Buy-to-let landlords have had it tough in recent years owing in part to a number of tax and legislative changes but there is another major issue that is adversely affecting those that invest in the private rented sector: the media.
Landlords are often labelled as greedy, rogues, or exploitative in the media, and this language plays a significant role in how the public perceives them, but the media portrayal of the buy-to-let market is not accurate, according to research undertaken by Landbay.
News outlets priorities major stories that vilify landlords – often seen as easy scapegoats, especially when there is a housing crisis or the cost-of-living surges. But the in poll of landlords, the buy-to-let (BTL) lender unsurprisingly found that only 9% said they agreed that the media portrayal of the market was “fair and accurate”.
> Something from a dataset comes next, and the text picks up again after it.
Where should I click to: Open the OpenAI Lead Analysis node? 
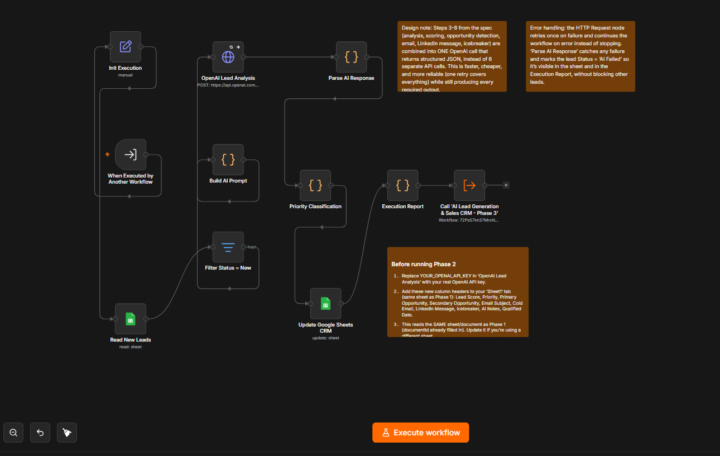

The findings of the research, conducted in May 2025, polling buy-to-let landlords with portfolios totalling approximately 3,000 properties, represents a huge drop from a similar poll in 2023 when 19% of landlords felt the portrayal of the market was fair and accurate.
Rob Stanton, sales and distribution director at Landbay, said: “The media – chiefly social but also the mainstream press – is traducing buy-to-let landlords. People seem to have a view that landlords are rolling in cash making huge profits; the situation has got worse over the last year presumably encouraged by the legislative agenda.
“As more landlords – small business owners – leave the market in the face of counter-productive red tape, the landlord-bashers are going to get a wake-up call when they realise the housing crisis has not disappeared and – because the supply of rental properties has shrunk – rents have risen.”
When Landbay broke the numbers down further, they found little difference between predominantly HMO or MUFB landlords and those with more vanilla portfolios. But there was a significant difference between landlords borrowing via Ltd companies and those still borrowing as individuals.
While 10% of those borrowing solely through Ltd company structures (or with a blend of Ltd company and individual borrowing, thought the media’s portrayal was neither fair nor accurate, only 4% of those borrowing solely as individuals shared this view.
Equally, only 4% of landlords with single properties or portfolios of two or three properties thought the media portrayal was fair and accurate, compared to 10% of those with four or more properties.
Stanton added: “Landlords with only a few properties tend to be those that have invested all their savings and inheritance into their properties in the hope of providing themselves with a retirement income. I think they genuinely care about the state of their properties and therefore find their demonisation even more unfair.”

Short answer to the headline. Yes.
A constant and pervasive campaign against Landlords earnings and reputations that began @2015 was understandable. However it’s gone too far.
We now have a situation where capital appreciation is more uncertain.
Aligned with an environment where any savvy investor knows they can achieve a net 4-6% in the markets with fairly little risk or indeed a net 2-3% with the money super safe.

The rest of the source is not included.